The petition, which was submitted to the federal Environmental Protection Agency, also called for studies of human risks related to the dirt-lifting agents called nonylphenol ethoxylates, or NPEs.

Studies have shown NPEs to be potent gender-benders, believed to be responsible for transforming male fish into females in waterways worldwide. Marine scientists at Stony Brook University say NPEs are the likely culprit in the decline of male winter flounder in Jamaica Bay.

The groups calling for a ban of NPEs say the transformed fish may be "the proverbial canaries in the coal mine," and that human safety issues have yet to be uncovered.

The EPA had no comment on the petition yesterday. European and Canadian regulators have banned NPEs in domestic laundry detergents and other cleaning agents. Petitioners, including the Sierra Club, want the EPA to require appropriate labeling of products with NPEs and to eventually ban their use in consumer products.

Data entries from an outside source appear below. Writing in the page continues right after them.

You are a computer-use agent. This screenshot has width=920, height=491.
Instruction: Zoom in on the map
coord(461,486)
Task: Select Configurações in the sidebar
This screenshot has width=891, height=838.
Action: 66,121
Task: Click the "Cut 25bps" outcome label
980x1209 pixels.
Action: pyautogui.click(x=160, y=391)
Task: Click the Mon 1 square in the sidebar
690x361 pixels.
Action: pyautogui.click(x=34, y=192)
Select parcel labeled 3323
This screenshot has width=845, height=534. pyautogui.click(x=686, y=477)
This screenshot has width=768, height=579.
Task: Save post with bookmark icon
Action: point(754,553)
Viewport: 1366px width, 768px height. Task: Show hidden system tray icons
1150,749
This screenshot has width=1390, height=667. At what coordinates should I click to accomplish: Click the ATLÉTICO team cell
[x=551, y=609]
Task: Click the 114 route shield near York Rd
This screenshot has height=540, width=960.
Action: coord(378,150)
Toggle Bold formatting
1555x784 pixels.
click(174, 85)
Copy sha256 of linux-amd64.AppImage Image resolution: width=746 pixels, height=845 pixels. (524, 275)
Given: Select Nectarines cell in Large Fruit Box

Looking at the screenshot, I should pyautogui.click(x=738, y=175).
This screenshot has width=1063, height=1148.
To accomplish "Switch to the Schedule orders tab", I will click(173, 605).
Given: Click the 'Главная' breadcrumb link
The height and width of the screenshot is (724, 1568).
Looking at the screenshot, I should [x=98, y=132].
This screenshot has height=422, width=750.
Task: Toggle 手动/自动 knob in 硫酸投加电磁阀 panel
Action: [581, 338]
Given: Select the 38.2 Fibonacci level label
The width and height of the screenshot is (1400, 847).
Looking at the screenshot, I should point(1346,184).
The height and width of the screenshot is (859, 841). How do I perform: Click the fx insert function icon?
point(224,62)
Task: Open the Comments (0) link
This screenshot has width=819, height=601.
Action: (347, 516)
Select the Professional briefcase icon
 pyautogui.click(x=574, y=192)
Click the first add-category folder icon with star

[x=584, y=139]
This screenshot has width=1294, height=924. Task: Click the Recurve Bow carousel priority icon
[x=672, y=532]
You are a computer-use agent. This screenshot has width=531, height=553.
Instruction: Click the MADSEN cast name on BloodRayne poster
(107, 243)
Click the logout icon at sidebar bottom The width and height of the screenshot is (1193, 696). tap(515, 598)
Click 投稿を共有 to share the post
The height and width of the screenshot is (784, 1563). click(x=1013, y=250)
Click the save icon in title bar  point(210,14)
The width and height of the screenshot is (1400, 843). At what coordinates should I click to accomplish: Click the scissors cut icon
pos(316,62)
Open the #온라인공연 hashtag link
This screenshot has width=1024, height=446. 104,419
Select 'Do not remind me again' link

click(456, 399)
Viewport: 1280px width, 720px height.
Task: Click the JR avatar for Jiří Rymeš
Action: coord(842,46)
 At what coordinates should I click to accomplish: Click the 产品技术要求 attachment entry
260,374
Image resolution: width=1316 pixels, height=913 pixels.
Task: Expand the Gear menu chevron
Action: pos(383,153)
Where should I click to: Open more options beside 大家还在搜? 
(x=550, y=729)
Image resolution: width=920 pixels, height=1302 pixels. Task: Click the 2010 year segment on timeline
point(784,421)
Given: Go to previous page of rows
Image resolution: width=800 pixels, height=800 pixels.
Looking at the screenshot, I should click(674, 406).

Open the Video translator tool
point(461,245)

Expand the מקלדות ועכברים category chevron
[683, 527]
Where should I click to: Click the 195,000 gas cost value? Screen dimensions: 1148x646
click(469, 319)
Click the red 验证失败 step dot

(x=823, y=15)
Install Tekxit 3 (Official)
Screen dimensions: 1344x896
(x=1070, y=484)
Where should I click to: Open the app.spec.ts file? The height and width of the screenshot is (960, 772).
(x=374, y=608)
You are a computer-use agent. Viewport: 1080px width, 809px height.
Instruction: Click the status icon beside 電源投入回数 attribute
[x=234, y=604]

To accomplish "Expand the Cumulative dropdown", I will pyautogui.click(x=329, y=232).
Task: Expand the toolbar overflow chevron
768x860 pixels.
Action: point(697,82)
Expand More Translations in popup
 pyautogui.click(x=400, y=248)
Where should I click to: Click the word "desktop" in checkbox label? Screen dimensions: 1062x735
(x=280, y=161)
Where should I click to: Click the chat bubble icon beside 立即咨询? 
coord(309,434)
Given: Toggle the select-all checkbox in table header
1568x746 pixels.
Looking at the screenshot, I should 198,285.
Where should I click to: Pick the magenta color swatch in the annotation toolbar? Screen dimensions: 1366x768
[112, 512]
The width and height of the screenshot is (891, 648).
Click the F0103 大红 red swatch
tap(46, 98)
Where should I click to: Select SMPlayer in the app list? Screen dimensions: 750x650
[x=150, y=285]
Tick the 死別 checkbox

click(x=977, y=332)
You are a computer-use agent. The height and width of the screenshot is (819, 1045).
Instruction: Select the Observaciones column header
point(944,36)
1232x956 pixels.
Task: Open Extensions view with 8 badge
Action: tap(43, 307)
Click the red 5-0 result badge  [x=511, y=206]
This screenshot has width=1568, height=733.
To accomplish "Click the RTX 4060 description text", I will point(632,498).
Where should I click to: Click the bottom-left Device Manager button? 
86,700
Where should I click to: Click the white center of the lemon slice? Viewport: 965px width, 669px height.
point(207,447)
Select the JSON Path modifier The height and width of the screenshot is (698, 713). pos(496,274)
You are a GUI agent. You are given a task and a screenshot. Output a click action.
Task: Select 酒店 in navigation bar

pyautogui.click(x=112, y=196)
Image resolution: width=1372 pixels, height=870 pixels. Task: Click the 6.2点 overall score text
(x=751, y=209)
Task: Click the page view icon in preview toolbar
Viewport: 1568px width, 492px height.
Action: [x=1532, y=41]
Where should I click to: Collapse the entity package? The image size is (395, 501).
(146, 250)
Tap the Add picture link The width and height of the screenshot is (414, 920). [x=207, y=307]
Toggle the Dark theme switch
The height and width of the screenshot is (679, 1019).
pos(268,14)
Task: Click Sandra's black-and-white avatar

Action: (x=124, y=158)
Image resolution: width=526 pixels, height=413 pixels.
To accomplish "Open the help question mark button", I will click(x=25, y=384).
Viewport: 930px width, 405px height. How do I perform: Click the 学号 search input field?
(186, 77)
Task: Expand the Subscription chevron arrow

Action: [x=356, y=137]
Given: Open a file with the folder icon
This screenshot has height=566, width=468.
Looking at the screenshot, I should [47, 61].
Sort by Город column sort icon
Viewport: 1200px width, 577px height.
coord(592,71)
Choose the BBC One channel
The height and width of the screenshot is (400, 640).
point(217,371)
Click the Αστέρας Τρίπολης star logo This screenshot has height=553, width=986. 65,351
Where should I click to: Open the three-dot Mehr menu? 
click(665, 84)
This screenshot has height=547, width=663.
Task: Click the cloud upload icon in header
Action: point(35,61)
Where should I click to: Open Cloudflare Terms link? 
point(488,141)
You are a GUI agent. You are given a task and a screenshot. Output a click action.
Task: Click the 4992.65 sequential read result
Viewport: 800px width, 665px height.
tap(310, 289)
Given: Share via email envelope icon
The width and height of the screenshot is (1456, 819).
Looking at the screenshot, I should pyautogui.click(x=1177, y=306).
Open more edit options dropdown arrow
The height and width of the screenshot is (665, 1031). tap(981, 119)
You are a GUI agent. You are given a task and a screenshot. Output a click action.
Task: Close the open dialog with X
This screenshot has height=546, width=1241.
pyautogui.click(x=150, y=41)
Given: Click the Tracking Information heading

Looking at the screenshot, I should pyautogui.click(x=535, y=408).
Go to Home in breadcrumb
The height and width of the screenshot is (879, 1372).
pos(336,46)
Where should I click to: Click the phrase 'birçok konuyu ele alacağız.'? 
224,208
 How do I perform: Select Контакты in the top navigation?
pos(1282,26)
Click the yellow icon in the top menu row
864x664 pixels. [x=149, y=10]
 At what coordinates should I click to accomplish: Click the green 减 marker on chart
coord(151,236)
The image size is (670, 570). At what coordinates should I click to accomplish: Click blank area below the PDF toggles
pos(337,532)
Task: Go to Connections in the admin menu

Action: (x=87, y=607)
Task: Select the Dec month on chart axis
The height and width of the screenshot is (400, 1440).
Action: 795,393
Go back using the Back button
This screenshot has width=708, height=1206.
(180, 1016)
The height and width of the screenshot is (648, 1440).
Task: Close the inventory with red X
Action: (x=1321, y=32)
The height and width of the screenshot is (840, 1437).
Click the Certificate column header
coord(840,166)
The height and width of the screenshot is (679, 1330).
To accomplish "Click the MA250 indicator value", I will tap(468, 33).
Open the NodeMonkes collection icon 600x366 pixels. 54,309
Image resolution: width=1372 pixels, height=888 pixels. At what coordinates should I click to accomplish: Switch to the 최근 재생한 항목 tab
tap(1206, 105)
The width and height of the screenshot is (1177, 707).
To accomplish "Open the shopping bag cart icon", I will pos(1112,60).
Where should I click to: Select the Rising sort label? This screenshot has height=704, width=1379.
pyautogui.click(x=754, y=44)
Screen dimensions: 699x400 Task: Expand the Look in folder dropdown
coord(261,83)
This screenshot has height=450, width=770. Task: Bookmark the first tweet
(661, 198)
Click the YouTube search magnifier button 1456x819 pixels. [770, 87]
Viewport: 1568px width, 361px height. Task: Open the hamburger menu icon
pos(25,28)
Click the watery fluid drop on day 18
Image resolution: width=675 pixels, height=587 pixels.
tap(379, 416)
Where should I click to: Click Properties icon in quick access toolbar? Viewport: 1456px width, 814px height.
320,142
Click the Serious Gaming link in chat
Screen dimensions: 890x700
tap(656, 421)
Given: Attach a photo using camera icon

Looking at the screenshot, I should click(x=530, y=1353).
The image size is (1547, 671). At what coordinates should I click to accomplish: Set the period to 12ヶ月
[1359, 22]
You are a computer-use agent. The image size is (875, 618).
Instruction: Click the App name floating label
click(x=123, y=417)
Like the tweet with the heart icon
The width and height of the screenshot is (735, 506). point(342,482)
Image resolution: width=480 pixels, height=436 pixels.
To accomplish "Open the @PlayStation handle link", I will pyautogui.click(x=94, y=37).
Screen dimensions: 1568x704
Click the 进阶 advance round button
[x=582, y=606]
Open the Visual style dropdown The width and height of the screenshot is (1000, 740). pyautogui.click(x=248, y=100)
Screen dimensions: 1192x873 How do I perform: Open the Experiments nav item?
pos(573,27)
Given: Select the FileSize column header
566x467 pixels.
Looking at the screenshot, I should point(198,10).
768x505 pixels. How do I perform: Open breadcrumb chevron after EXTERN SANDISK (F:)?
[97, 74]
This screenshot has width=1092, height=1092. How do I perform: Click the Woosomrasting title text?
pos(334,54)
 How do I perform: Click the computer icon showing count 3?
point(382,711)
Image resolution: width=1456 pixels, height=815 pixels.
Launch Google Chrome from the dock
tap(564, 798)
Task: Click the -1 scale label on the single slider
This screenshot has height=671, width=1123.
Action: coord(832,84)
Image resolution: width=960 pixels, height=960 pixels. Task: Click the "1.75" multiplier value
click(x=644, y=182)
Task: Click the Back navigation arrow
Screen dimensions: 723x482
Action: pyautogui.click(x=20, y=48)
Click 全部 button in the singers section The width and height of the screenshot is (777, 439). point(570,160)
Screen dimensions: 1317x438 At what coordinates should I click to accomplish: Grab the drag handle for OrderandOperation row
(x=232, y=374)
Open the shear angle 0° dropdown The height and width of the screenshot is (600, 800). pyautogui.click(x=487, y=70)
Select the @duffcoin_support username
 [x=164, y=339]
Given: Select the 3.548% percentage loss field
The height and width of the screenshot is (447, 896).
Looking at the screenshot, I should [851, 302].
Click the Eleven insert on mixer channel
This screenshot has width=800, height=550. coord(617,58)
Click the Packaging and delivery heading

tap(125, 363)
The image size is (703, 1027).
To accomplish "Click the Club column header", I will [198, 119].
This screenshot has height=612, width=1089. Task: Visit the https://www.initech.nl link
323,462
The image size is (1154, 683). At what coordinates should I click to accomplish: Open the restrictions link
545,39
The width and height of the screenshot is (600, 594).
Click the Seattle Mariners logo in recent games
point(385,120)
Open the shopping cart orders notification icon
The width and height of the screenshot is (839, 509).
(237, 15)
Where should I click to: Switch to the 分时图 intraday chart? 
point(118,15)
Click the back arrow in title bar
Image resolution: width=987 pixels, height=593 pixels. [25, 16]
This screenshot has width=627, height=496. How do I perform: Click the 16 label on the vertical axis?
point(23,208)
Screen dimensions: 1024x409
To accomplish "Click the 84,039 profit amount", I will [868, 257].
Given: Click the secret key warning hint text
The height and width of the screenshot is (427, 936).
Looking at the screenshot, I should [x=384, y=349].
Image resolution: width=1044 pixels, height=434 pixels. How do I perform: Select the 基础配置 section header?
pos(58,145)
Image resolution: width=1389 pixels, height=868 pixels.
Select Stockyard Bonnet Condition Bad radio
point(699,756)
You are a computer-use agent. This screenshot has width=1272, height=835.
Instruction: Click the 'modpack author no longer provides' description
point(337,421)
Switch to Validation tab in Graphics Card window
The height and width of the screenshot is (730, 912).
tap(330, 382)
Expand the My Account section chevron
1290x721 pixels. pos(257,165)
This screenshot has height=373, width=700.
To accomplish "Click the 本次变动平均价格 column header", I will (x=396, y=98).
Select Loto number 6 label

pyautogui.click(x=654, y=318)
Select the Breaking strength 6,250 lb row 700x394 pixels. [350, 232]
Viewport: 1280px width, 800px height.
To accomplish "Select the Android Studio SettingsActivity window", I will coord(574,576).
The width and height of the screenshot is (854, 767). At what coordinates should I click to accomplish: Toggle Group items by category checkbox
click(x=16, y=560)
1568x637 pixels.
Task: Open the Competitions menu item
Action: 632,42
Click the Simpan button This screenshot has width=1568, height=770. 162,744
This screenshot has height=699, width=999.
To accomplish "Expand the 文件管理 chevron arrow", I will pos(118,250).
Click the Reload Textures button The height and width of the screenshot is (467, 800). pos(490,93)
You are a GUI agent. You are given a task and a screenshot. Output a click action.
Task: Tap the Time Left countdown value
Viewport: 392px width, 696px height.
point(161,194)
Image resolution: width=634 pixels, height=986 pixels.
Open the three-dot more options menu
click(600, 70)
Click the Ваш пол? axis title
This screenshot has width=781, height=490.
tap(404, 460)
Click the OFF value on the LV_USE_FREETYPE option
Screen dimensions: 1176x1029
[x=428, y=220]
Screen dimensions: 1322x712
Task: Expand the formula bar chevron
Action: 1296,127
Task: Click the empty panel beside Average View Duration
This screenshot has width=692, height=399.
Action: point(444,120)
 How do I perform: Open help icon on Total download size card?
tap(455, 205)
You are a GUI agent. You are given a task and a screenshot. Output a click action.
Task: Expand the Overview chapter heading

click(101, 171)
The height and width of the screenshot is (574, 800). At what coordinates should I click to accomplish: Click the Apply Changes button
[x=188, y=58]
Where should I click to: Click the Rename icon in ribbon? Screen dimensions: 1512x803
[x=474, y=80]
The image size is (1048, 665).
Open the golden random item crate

Nearly 400 million pounds of NPEs are manufactured in the United States annually, petitioners wrote.

"Nonylphenol ethoxylates are in the larger class of chemicals we refer to as endocrine disrupters. That's the concern," said Dr. Michael McCally, executive director of the Washington, D.C.-based Physicians for Social Responsibility, a public health advocacy organization, and one of the petition's signers.

"NPEs ... affect gene expression by turning on or off certain genes," McCally said.

As a class, endocrine disrupters are known for mimicking the female hormone estrogen, the reason some marine species have become females.

McCally, a clinical professor of preventive medicine at The Mount Sinai Hospital in Manhattan, theorizes that medical conditions that are far more insidious, requiring decades to manifest, could be caused by endocrine disrupters.

Corporations such as Procter & Gamble removed NPEs from their products more than a decade ago.

Eric Frumin, health and safety representative for United Here in Manhattan, a union that represents about 100,000 laundry workers in North America [CORRECTION: Unite Here is a North American laundry workers union. The name of the union was incorrect in a story yesterday. PG. A17 NS, A19 C 6/7/07], is calling for safety studies involving NPEs. United Here signed the petition submitted to the EPA.

Frumin voiced concern for laundry workers at a Cintas laundry facility in Central Islip where he said hundreds of uniforms and other garments are laundered. Cintas Corp. has switched to non-NPE detergents at its Connecticut facility, Frumin said.

Wade Gates, spokesman at Cintas headquarters in Cincinnati, said the company's Connecticut facility is the only one nationally where the detergent has been changed because of state regulations.